DATASET
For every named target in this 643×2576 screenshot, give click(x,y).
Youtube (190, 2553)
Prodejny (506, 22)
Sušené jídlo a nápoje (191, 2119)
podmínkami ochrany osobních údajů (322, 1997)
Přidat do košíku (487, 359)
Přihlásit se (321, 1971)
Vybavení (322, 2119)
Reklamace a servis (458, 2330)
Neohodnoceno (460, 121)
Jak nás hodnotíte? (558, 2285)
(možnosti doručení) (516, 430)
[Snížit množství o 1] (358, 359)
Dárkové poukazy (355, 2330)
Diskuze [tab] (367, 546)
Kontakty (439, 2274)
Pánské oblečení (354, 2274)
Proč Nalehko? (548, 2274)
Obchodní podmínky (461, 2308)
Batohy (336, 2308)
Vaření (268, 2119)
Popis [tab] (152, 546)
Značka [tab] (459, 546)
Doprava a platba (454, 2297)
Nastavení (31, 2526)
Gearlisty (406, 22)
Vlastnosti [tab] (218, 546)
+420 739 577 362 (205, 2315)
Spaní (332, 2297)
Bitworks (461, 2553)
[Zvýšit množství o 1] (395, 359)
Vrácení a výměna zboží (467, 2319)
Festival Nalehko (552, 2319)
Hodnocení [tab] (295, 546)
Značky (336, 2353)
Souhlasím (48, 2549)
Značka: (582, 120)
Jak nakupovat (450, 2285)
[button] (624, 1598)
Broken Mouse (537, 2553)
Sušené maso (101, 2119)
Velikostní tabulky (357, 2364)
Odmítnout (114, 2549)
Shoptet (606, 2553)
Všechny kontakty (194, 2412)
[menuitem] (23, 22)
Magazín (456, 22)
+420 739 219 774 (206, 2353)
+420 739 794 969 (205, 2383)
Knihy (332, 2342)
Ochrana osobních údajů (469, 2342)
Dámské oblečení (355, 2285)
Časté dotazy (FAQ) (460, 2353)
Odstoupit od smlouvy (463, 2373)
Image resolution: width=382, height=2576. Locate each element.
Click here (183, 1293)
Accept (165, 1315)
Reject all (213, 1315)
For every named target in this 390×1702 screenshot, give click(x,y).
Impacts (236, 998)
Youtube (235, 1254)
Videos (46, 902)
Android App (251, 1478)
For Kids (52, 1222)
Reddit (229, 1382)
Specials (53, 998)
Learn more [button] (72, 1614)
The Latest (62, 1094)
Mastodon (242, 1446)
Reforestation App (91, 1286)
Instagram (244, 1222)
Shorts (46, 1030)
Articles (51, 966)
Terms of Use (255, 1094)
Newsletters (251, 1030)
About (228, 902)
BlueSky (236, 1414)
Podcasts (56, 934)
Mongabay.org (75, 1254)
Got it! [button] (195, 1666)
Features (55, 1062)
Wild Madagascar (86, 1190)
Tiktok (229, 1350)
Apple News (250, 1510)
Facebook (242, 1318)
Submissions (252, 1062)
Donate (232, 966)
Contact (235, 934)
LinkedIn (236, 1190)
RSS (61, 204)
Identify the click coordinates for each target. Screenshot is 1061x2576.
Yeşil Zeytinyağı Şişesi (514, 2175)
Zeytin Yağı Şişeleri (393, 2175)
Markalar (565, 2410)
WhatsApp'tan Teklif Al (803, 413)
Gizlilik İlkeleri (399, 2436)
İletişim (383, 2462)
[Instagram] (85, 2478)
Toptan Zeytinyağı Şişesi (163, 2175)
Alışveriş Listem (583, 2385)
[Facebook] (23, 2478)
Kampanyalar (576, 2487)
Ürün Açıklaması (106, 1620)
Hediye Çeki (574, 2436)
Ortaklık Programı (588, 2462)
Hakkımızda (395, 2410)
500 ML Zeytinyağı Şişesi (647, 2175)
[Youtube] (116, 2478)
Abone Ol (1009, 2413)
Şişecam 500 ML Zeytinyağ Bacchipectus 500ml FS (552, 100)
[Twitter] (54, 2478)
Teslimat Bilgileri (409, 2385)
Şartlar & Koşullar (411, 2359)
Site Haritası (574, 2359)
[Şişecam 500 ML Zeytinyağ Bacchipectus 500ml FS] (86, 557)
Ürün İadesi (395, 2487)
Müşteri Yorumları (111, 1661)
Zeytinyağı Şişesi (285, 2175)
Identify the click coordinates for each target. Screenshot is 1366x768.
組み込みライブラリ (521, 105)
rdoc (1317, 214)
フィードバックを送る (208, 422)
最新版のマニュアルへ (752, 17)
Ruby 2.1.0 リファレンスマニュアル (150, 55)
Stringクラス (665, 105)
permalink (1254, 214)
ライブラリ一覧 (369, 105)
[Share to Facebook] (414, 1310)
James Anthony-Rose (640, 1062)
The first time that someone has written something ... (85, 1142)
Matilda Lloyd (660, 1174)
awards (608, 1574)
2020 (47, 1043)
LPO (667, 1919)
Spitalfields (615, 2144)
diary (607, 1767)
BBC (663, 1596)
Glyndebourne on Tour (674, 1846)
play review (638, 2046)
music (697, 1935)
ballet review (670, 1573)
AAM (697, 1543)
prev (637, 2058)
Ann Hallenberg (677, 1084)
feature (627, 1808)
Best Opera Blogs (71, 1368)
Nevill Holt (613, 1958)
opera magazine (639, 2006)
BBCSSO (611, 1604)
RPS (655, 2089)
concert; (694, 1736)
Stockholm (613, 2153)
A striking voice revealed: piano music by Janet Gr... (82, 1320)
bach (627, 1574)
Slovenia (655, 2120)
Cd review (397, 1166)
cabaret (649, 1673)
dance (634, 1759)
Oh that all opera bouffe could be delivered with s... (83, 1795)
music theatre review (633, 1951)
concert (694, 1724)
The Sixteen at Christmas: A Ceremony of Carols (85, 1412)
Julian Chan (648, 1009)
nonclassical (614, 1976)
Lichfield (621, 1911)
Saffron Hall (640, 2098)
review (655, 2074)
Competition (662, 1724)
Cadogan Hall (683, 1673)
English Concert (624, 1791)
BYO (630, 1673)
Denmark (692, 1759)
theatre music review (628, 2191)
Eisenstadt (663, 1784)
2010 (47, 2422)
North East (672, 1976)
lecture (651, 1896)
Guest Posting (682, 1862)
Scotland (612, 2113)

ASSIGNMENT
Scan the lines above for "Značky (336, 2353)" and for "Abone Ol (1009, 2413)". Repeat exactly the line holding each of them and every line in between.

WRITTEN REPLY
Značky (336, 2353)
Souhlasím (48, 2549)
Značka: (582, 120)
Jak nakupovat (450, 2285)
[button] (624, 1598)
Broken Mouse (537, 2553)
Sušené maso (101, 2119)
Velikostní tabulky (357, 2364)
Odmítnout (114, 2549)
Shoptet (606, 2553)
Všechny kontakty (194, 2412)
[menuitem] (23, 22)
Magazín (456, 22)
+420 739 219 774 (206, 2353)
+420 739 794 969 (205, 2383)
Knihy (332, 2342)
Ochrana osobních údajů (469, 2342)
Dámské oblečení (355, 2285)
Časté dotazy (FAQ) (460, 2353)
Odstoupit od smlouvy (463, 2373)
Image resolution: width=382, height=2576. Locate each element.
Click here (183, 1293)
Accept (165, 1315)
Reject all (213, 1315)
For every named target in this 390×1702 screenshot, give click(x,y).
Impacts (236, 998)
Youtube (235, 1254)
Videos (46, 902)
Android App (251, 1478)
For Kids (52, 1222)
Reddit (229, 1382)
Specials (53, 998)
Learn more [button] (72, 1614)
The Latest (62, 1094)
Mastodon (242, 1446)
Reforestation App (91, 1286)
Instagram (244, 1222)
Shorts (46, 1030)
Articles (51, 966)
Terms of Use (255, 1094)
Newsletters (251, 1030)
About (228, 902)
BlueSky (236, 1414)
Podcasts (56, 934)
Mongabay.org (75, 1254)
Got it! [button] (195, 1666)
Features (55, 1062)
Wild Madagascar (86, 1190)
Tiktok (229, 1350)
Apple News (250, 1510)
Facebook (242, 1318)
Submissions (252, 1062)
Donate (232, 966)
Contact (235, 934)
LinkedIn (236, 1190)
RSS (61, 204)
Identify the click coordinates for each target. Screenshot is 1061x2576.
Yeşil Zeytinyağı Şişesi (514, 2175)
Zeytin Yağı Şişeleri (393, 2175)
Markalar (565, 2410)
WhatsApp'tan Teklif Al (803, 413)
Gizlilik İlkeleri (399, 2436)
İletişim (383, 2462)
[Instagram] (85, 2478)
Toptan Zeytinyağı Şişesi (163, 2175)
Alışveriş Listem (583, 2385)
[Facebook] (23, 2478)
Kampanyalar (576, 2487)
Ürün Açıklaması (106, 1620)
Hediye Çeki (574, 2436)
Ortaklık Programı (588, 2462)
Hakkımızda (395, 2410)
500 ML Zeytinyağı Şişesi (647, 2175)
[Youtube] (116, 2478)
Abone Ol (1009, 2413)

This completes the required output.